→ WHAT IS BEING ASKED:
Repeat every one of the following entries word for word, keeping each line as it stands.

[Entries for finding displayed items]
━━━━━━━━━━

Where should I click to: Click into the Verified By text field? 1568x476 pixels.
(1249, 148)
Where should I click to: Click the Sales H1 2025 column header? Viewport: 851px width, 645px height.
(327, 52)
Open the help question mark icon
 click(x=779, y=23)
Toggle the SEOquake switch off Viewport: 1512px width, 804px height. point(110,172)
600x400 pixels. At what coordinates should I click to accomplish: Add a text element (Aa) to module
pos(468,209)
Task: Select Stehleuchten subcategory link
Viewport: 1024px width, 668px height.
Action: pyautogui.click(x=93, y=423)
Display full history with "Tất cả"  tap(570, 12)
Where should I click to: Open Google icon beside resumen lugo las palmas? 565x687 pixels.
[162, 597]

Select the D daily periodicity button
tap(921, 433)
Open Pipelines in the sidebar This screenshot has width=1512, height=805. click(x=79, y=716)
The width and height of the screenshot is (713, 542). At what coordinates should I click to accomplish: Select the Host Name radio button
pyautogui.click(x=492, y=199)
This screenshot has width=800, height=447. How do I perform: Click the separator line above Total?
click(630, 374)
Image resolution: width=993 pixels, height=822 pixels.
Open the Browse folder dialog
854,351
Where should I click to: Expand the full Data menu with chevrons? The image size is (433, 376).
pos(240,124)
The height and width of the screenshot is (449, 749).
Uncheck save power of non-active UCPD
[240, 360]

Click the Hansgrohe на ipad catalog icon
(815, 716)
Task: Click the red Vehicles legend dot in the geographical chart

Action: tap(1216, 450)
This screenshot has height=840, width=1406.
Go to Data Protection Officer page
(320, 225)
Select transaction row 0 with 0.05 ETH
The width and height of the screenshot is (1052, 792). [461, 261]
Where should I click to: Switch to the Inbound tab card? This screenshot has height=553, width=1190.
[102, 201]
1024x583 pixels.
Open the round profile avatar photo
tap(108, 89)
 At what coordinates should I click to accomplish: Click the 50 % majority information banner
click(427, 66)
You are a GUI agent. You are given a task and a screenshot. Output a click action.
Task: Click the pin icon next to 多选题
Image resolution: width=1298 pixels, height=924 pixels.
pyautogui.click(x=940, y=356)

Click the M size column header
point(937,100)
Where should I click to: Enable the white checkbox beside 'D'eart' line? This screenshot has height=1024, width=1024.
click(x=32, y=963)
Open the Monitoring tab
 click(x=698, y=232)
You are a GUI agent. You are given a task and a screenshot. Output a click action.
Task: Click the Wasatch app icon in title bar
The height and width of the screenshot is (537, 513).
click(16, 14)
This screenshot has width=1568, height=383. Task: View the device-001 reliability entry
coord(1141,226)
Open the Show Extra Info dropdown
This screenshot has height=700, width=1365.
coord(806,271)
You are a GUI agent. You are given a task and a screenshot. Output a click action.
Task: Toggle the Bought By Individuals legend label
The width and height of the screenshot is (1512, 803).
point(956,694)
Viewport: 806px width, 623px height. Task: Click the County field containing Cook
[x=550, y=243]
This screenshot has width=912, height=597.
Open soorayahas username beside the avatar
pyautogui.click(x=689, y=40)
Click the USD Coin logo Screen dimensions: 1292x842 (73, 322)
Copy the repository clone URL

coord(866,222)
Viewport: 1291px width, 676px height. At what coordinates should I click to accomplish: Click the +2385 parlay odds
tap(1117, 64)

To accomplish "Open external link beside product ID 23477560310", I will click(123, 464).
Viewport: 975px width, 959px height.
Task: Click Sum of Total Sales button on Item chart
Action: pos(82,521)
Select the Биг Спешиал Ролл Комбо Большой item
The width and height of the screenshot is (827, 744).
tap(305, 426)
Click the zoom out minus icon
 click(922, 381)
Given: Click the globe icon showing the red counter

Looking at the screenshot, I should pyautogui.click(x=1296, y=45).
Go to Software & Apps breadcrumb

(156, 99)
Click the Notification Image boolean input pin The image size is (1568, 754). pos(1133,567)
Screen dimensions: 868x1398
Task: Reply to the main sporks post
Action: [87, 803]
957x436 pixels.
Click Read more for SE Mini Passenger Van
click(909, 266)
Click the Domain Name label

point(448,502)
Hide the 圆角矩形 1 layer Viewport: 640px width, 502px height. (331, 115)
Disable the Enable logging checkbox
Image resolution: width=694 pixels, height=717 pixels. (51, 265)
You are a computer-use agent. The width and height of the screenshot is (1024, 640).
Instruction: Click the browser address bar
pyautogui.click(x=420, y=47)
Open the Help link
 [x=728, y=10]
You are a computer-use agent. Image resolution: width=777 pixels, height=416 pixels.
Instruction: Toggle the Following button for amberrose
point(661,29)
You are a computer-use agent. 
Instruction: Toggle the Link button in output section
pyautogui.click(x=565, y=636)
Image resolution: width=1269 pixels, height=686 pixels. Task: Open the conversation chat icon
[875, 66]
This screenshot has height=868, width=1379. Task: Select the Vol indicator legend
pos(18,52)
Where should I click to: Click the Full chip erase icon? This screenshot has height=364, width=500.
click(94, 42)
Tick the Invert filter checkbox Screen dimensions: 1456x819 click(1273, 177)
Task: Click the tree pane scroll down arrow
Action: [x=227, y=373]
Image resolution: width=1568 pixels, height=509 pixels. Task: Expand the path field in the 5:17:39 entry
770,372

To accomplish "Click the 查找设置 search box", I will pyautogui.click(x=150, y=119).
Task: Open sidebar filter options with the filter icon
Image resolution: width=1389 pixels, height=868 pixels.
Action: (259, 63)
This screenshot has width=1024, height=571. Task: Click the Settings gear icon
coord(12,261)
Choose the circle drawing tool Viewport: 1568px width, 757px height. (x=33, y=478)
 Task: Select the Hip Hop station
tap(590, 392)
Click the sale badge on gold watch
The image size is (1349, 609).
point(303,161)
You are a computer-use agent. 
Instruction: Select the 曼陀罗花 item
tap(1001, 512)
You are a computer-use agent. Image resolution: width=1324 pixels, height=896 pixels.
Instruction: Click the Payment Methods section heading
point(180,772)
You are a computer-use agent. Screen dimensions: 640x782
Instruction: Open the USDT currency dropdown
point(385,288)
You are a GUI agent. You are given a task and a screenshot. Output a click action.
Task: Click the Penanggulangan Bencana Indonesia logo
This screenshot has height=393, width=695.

━━━━━━━━━━

→ WRITTEN SOLUTION:
Where should I click to: Click into the Verified By text field? 1568x476 pixels.
(1249, 148)
Where should I click to: Click the Sales H1 2025 column header? Viewport: 851px width, 645px height.
(327, 52)
Open the help question mark icon
 click(x=779, y=23)
Toggle the SEOquake switch off Viewport: 1512px width, 804px height. point(110,172)
600x400 pixels. At what coordinates should I click to accomplish: Add a text element (Aa) to module
pos(468,209)
Task: Select Stehleuchten subcategory link
Viewport: 1024px width, 668px height.
Action: pyautogui.click(x=93, y=423)
Display full history with "Tất cả"  tap(570, 12)
Where should I click to: Open Google icon beside resumen lugo las palmas? 565x687 pixels.
[162, 597]

Select the D daily periodicity button
tap(921, 433)
Open Pipelines in the sidebar This screenshot has width=1512, height=805. click(x=79, y=716)
The width and height of the screenshot is (713, 542). At what coordinates should I click to accomplish: Select the Host Name radio button
pyautogui.click(x=492, y=199)
This screenshot has width=800, height=447. How do I perform: Click the separator line above Total?
click(630, 374)
Image resolution: width=993 pixels, height=822 pixels.
Open the Browse folder dialog
854,351
Where should I click to: Expand the full Data menu with chevrons? The image size is (433, 376).
pos(240,124)
The height and width of the screenshot is (449, 749).
Uncheck save power of non-active UCPD
[240, 360]

Click the Hansgrohe на ipad catalog icon
(815, 716)
Task: Click the red Vehicles legend dot in the geographical chart

Action: tap(1216, 450)
This screenshot has height=840, width=1406.
Go to Data Protection Officer page
(320, 225)
Select transaction row 0 with 0.05 ETH
The width and height of the screenshot is (1052, 792). [461, 261]
Where should I click to: Switch to the Inbound tab card? This screenshot has height=553, width=1190.
[102, 201]
1024x583 pixels.
Open the round profile avatar photo
tap(108, 89)
 At what coordinates should I click to accomplish: Click the 50 % majority information banner
click(427, 66)
You are a GUI agent. You are given a task and a screenshot. Output a click action.
Task: Click the pin icon next to 多选题
Image resolution: width=1298 pixels, height=924 pixels.
pyautogui.click(x=940, y=356)

Click the M size column header
point(937,100)
Where should I click to: Enable the white checkbox beside 'D'eart' line? This screenshot has height=1024, width=1024.
click(x=32, y=963)
Open the Monitoring tab
 click(x=698, y=232)
You are a GUI agent. You are given a task and a screenshot. Output a click action.
Task: Click the Wasatch app icon in title bar
The height and width of the screenshot is (537, 513).
click(16, 14)
This screenshot has width=1568, height=383. Task: View the device-001 reliability entry
coord(1141,226)
Open the Show Extra Info dropdown
This screenshot has height=700, width=1365.
coord(806,271)
You are a GUI agent. You are given a task and a screenshot. Output a click action.
Task: Toggle the Bought By Individuals legend label
The width and height of the screenshot is (1512, 803).
point(956,694)
Viewport: 806px width, 623px height. Task: Click the County field containing Cook
[x=550, y=243]
This screenshot has width=912, height=597.
Open soorayahas username beside the avatar
pyautogui.click(x=689, y=40)
Click the USD Coin logo Screen dimensions: 1292x842 (73, 322)
Copy the repository clone URL

coord(866,222)
Viewport: 1291px width, 676px height. At what coordinates should I click to accomplish: Click the +2385 parlay odds
tap(1117, 64)

To accomplish "Open external link beside product ID 23477560310", I will click(123, 464).
Viewport: 975px width, 959px height.
Task: Click Sum of Total Sales button on Item chart
Action: pos(82,521)
Select the Биг Спешиал Ролл Комбо Большой item
The width and height of the screenshot is (827, 744).
tap(305, 426)
Click the zoom out minus icon
 click(922, 381)
Given: Click the globe icon showing the red counter

Looking at the screenshot, I should pyautogui.click(x=1296, y=45).
Go to Software & Apps breadcrumb

(156, 99)
Click the Notification Image boolean input pin The image size is (1568, 754). pos(1133,567)
Screen dimensions: 868x1398
Task: Reply to the main sporks post
Action: [87, 803]
957x436 pixels.
Click Read more for SE Mini Passenger Van
click(909, 266)
Click the Domain Name label

point(448,502)
Hide the 圆角矩形 1 layer Viewport: 640px width, 502px height. (331, 115)
Disable the Enable logging checkbox
Image resolution: width=694 pixels, height=717 pixels. (51, 265)
You are a computer-use agent. The width and height of the screenshot is (1024, 640).
Instruction: Click the browser address bar
pyautogui.click(x=420, y=47)
Open the Help link
 [x=728, y=10]
You are a computer-use agent. Image resolution: width=777 pixels, height=416 pixels.
Instruction: Toggle the Following button for amberrose
point(661,29)
You are a computer-use agent. 
Instruction: Toggle the Link button in output section
pyautogui.click(x=565, y=636)
Image resolution: width=1269 pixels, height=686 pixels. Task: Open the conversation chat icon
[875, 66]
This screenshot has height=868, width=1379. Task: Select the Vol indicator legend
pos(18,52)
Where should I click to: Click the Full chip erase icon? This screenshot has height=364, width=500.
click(94, 42)
Tick the Invert filter checkbox Screen dimensions: 1456x819 click(1273, 177)
Task: Click the tree pane scroll down arrow
Action: [x=227, y=373]
Image resolution: width=1568 pixels, height=509 pixels. Task: Expand the path field in the 5:17:39 entry
770,372

To accomplish "Click the 查找设置 search box", I will pyautogui.click(x=150, y=119).
Task: Open sidebar filter options with the filter icon
Image resolution: width=1389 pixels, height=868 pixels.
Action: (259, 63)
This screenshot has width=1024, height=571. Task: Click the Settings gear icon
coord(12,261)
Choose the circle drawing tool Viewport: 1568px width, 757px height. (x=33, y=478)
 Task: Select the Hip Hop station
tap(590, 392)
Click the sale badge on gold watch
The image size is (1349, 609).
point(303,161)
You are a computer-use agent. 
Instruction: Select the 曼陀罗花 item
tap(1001, 512)
You are a computer-use agent. Image resolution: width=1324 pixels, height=896 pixels.
Instruction: Click the Payment Methods section heading
point(180,772)
You are a computer-use agent. Screen dimensions: 640x782
Instruction: Open the USDT currency dropdown
point(385,288)
You are a GUI agent. You are given a task and a screenshot. Output a click action.
Task: Click the Penanggulangan Bencana Indonesia logo
This screenshot has height=393, width=695.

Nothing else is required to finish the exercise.